▶ Exercise goal: Format the records below as a JSON list of strings, with one string per line and blank lines omitted.

── Records for this task

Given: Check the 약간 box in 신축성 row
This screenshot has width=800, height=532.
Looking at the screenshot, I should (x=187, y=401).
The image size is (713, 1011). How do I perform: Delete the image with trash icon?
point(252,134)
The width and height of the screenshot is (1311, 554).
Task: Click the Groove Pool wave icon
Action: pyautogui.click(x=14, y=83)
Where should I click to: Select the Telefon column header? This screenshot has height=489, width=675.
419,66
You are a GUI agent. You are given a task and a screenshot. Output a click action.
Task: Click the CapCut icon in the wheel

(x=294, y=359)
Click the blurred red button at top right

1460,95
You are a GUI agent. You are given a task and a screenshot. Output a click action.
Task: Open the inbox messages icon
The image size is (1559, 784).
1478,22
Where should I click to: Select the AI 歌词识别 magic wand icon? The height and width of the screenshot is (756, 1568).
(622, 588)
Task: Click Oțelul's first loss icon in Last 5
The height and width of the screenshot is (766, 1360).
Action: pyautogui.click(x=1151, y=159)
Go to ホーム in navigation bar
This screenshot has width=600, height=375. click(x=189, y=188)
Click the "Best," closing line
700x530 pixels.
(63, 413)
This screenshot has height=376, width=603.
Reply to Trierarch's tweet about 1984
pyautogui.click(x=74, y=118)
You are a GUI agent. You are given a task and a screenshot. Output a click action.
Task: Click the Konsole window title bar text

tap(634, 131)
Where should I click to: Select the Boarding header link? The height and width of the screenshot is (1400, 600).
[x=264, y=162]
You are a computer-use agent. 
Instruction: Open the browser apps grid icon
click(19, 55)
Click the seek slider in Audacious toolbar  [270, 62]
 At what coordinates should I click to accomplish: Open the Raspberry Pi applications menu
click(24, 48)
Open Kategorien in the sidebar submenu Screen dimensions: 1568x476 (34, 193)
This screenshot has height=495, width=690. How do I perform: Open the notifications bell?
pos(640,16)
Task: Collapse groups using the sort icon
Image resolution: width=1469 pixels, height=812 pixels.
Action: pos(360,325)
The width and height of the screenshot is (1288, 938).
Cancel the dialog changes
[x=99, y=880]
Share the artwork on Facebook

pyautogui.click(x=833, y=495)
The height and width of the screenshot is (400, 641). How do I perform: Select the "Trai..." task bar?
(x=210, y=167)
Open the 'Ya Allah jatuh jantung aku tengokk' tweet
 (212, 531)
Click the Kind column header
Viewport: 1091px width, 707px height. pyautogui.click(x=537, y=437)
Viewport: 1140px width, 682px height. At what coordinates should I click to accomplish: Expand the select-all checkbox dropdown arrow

────

▶ Task output:
[
  "Given: Check the 약간 box in 신축성 row",
  "This screenshot has width=800, height=532.",
  "Looking at the screenshot, I should (x=187, y=401).",
  "The image size is (713, 1011). How do I perform: Delete the image with trash icon?",
  "point(252,134)",
  "The width and height of the screenshot is (1311, 554).",
  "Task: Click the Groove Pool wave icon",
  "Action: pyautogui.click(x=14, y=83)",
  "Where should I click to: Select the Telefon column header? This screenshot has height=489, width=675.",
  "419,66",
  "You are a GUI agent. You are given a task and a screenshot. Output a click action.",
  "Task: Click the CapCut icon in the wheel",
  "(x=294, y=359)",
  "Click the blurred red button at top right",
  "1460,95",
  "You are a GUI agent. You are given a task and a screenshot. Output a click action.",
  "Task: Open the inbox messages icon",
  "The image size is (1559, 784).",
  "1478,22",
  "Where should I click to: Select the AI 歌词识别 magic wand icon? The height and width of the screenshot is (756, 1568).",
  "(622, 588)",
  "Task: Click Oțelul's first loss icon in Last 5",
  "The height and width of the screenshot is (766, 1360).",
  "Action: pyautogui.click(x=1151, y=159)",
  "Go to ホーム in navigation bar",
  "This screenshot has width=600, height=375. click(x=189, y=188)",
  "Click the \"Best,\" closing line",
  "700x530 pixels.",
  "(63, 413)",
  "This screenshot has height=376, width=603.",
  "Reply to Trierarch's tweet about 1984",
  "pyautogui.click(x=74, y=118)",
  "You are a GUI agent. You are given a task and a screenshot. Output a click action.",
  "Task: Click the Konsole window title bar text",
  "tap(634, 131)",
  "Where should I click to: Select the Boarding header link? The height and width of the screenshot is (1400, 600).",
  "[x=264, y=162]",
  "You are a computer-use agent. ",
  "Instruction: Open the browser apps grid icon",
  "click(19, 55)",
  "Click the seek slider in Audacious toolbar  [270, 62]",
  " At what coordinates should I click to accomplish: Open the Raspberry Pi applications menu",
  "click(24, 48)",
  "Open Kategorien in the sidebar submenu Screen dimensions: 1568x476 (34, 193)",
  "This screenshot has height=495, width=690. How do I perform: Open the notifications bell?",
  "pos(640,16)",
  "Task: Collapse groups using the sort icon",
  "Image resolution: width=1469 pixels, height=812 pixels.",
  "Action: pos(360,325)",
  "The width and height of the screenshot is (1288, 938).",
  "Cancel the dialog changes",
  "[x=99, y=880]",
  "Share the artwork on Facebook",
  "pyautogui.click(x=833, y=495)",
  "The height and width of the screenshot is (400, 641). How do I perform: Select the \"Trai...\" task bar?",
  "(x=210, y=167)",
  "Open the 'Ya Allah jatuh jantung aku tengokk' tweet",
  " (212, 531)",
  "Click the Kind column header",
  "Viewport: 1091px width, 707px height. pyautogui.click(x=537, y=437)",
  "Viewport: 1140px width, 682px height. At what coordinates should I click to accomplish: Expand the select-all checkbox dropdown arrow"
]